_Requirements_
State how many of the lines below contain the word "precipitation". Reply with the number alone.

_Given data_
******

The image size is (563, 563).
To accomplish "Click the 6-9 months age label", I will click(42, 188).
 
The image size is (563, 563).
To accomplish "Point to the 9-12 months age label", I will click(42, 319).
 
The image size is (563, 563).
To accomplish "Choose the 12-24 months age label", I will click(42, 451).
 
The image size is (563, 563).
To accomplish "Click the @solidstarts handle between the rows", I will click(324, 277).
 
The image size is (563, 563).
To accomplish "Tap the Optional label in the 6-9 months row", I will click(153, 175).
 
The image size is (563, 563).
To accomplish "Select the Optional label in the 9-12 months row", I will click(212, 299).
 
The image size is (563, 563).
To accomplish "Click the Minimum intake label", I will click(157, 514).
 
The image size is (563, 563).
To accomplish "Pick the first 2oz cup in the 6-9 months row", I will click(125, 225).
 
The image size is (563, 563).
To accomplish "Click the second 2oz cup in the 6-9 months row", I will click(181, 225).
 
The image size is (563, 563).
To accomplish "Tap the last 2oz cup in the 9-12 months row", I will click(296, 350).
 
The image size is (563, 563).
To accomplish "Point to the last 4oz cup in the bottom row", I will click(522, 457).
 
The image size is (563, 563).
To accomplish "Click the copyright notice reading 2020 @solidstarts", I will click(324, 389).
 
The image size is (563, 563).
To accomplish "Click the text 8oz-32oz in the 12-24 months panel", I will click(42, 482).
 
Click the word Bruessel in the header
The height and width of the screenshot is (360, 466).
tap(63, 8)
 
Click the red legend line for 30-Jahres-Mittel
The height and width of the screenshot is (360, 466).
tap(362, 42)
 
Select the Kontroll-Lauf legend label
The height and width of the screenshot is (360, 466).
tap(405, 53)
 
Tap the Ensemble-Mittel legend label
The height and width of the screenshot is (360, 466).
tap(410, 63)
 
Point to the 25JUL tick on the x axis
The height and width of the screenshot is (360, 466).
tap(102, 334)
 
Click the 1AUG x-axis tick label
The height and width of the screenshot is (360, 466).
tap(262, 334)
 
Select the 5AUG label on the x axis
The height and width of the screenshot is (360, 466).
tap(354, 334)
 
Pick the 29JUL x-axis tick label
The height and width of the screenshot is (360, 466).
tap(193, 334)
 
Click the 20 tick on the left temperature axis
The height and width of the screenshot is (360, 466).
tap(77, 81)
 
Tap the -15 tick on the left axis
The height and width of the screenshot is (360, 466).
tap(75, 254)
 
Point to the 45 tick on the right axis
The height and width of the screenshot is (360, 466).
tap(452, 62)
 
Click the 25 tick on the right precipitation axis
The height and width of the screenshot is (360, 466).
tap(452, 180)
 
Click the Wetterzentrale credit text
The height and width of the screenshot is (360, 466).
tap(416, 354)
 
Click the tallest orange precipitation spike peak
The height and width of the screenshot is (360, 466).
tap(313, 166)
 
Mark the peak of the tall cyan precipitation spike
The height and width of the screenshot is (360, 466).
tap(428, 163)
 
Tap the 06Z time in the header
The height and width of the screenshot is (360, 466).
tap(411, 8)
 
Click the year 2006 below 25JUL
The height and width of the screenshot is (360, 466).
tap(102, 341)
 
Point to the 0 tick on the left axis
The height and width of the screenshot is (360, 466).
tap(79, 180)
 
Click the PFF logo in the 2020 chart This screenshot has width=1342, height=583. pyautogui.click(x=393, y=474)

******

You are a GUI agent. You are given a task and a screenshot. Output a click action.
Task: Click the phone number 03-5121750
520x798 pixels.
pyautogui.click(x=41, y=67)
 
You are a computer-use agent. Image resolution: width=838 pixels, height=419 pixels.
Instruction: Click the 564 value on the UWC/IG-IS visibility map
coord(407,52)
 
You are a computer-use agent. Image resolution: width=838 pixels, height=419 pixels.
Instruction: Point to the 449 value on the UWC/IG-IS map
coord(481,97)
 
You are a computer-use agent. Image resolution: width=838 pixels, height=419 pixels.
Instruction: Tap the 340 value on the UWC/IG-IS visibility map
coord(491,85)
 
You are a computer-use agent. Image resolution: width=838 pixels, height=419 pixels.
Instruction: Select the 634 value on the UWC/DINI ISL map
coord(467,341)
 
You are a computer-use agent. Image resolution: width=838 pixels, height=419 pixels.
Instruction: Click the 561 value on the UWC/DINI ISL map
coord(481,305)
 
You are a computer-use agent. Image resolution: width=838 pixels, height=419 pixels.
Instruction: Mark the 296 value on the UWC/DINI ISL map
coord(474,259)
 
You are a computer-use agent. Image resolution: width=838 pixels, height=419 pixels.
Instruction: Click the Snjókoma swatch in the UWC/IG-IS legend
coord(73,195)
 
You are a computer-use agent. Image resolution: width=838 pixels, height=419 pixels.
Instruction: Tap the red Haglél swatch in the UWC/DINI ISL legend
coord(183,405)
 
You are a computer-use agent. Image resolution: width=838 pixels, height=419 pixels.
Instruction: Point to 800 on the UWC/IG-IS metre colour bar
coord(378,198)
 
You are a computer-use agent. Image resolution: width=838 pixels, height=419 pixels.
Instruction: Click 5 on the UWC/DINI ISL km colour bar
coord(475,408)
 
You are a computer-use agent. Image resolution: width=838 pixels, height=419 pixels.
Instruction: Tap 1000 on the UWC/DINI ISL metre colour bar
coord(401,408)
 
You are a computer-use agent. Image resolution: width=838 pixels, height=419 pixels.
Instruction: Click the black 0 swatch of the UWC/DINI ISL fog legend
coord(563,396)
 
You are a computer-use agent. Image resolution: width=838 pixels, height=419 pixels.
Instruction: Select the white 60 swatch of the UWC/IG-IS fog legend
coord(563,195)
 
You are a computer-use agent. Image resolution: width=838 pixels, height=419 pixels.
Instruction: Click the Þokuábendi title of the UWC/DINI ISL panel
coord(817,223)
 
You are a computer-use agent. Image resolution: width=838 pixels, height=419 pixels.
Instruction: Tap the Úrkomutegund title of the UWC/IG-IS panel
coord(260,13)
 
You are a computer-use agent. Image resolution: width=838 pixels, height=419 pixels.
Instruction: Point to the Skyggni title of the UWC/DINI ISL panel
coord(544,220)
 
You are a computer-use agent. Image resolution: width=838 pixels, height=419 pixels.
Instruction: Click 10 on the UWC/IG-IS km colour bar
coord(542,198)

******

_Task response_
3